In some cases, the developer may not envisage all the ways in which the model may be deployed. If the generative AI model they develop does not provide accurate outputs, the developer should clearly, transparently and concisely communicate the accuracy limitations to deployers and end users, to meet the developer’s data protection accuracy obligations.

In terms of the first point, we understand that developers sometimes select training data from social media and user forums, and weight it according to the amount of engagement the content has had. While content that has been highly engaged with may assist in training the model to produce engaging content, we are interested in evidence about how this can be reconciled with the legal requirement for accuracy. In particular, we are keen to hear from organisations about how to assess, measure and document the relationship between inaccurate training data and inaccurate model outputs.

This is relevant not only to a data protection context and the ICO’s remit, but to the wider debate about how generative AI capabilities can lead to or exacerbate broader issues, such as misinformation.

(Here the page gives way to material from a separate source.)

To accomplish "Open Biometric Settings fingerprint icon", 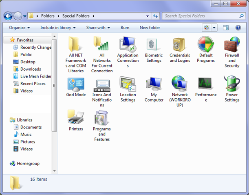I will (154, 45).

In more detail – ICO guidance on transparency and information rights

Conclusion

Our expectation is that developers have a good understanding of how accurate the training data they are using to develop generative AI models is. Developers should:

Know whether the training data is made up of accurate, factual and up to date information, historical information, inferences, opinions, or even AI-generated information relating to individuals;
Understand and document the impact that the accuracy of the training data has on the generative AI model outputs;
Consider whether the statistical accuracy of the generative AI model output is sufficient for the purpose for which the model is used and how that impacts on data protection accuracy; and
Clearly, transparently and concisely communicate steps 1-3 to deployers and end users, to ensure that the lack of accuracy at the training stage does not result in negative impacts on individuals at the deployment phase.

Deployers of generative AI are responsible for clear communication with end users, and we would expect them to:

Consider how a potential lack of accurate training data and outputs could impact individuals and mitigate those risks ahead of deployment (eg, restrictions on user queries, output filters);
Provide clear information about the statistical accuracy of the application and its intended use; and
Monitor how the application is used to inform and, if necessary, improve the information provided to the public and restrictions on the use of the application.

¹ Article 5(1)(d) of the UK GDPR

² What do we need to know about accuracy and statistical accuracy?

³ For example: ChatGPT: Mayor starts legal bid over false bribery claim - BBC News, Lawyer Used ChatGPT In Court—And Cited Fake Cases. A Judge Is Considering Sanctions and Company worker in Hong Kong pays out £20m in deepfake video call scam

⁴ For more analysis on the purpose of processing in the context of generative AI, see our second Call for Evidence

⁵ For guidance on explainability in AI, see: Explaining decisions made with AI

⁶ See, for example: What is retrieval-augmented generation?